A man wearing two wristwatches and carrying two 9mm handguns entered the Western Psychiatric Institute and Clinic (WPIC) in Pittsburgh on March 8, killing one employee and wounding seven other people before being shot to death by university police.
The dead employee was identified as Michael Schaab, 25, a therapist working on the geriatric unit. Names of the other wounded individuals and their affiliation, if any, with the clinic had not been released by hospital officials at press time. Four of the injured required surgery but all were expected to survive, said Donald Yealy, M.D., a professor and chair of emergency medicine at the University of Pittsburgh Medical Center (UPMC), in a news conference.
“We are all deeply saddened by the tragic events yesterday and in particular the loss of one of our dedicated staff members and the injuries to others,” said Jeffrey Romoff, UPMC president and CEO, in a statement to employees.
The incident began around 1:40 p.m. when the gunman entered the building lobby and began firing. University of Pittsburgh police in the area responded and exchanged fire with the suspect before killing him.
UPMC Police Chief Tim Delaney credited his department’s community emergency response training, developed in the wake of the 2007 Virginia Tech shooting, for the prompt action by his officers.
After some delay, the gunman was identified as John Shick, but as of press time, his motives were still unknown.
He was a 2004 graduate of Carleton College in Minnesota with a degree in chemistry and was banned from the Duquesne University graduate program in biology after harassing female students last fall, according to the Pittsburgh Post-Gazette.

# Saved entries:
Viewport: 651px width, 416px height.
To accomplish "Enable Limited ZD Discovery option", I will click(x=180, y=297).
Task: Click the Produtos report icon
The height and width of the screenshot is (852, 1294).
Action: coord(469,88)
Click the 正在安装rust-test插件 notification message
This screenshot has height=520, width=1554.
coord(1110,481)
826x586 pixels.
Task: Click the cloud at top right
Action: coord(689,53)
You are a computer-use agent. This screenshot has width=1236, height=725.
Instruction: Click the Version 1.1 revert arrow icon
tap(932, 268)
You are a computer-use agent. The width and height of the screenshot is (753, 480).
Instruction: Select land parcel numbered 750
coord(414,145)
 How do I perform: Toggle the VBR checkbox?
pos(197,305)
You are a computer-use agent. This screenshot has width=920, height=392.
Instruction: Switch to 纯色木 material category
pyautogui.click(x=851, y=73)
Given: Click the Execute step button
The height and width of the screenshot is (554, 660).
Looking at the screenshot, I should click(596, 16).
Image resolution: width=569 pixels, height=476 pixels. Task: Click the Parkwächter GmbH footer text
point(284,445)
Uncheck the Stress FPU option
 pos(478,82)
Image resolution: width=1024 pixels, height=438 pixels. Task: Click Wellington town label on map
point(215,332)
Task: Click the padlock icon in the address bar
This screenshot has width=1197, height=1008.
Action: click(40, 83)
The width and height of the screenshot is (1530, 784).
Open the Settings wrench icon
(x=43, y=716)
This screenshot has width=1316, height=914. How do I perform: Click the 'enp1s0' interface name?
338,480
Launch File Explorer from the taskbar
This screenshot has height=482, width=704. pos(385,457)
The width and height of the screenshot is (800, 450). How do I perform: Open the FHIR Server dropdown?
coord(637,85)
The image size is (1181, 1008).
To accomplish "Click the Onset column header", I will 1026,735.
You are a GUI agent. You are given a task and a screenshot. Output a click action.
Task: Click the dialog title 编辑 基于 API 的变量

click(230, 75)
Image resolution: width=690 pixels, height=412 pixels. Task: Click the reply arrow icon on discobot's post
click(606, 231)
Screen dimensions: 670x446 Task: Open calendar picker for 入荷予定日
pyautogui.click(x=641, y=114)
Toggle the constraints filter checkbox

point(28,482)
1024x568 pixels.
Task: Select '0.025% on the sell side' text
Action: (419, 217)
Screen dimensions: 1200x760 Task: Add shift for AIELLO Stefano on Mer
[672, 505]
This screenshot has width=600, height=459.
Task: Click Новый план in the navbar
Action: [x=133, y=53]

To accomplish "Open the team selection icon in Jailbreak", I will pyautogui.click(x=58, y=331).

# Problem requirements:
Please edit the stretch of the clinic shooting article from "After some delay, the" through "the Pittsburgh Post-Gazette.", replacing "gunman" with "shooter" and giving the revised passage.

# Answer to the exercise:
After some delay, the shooter was identified as John Shick, but as of press time, his motives were still unknown.
He was a 2004 graduate of Carleton College in Minnesota with a degree in chemistry and was banned from the Duquesne University graduate program in biology after harassing female students last fall, according to the Pittsburgh Post-Gazette.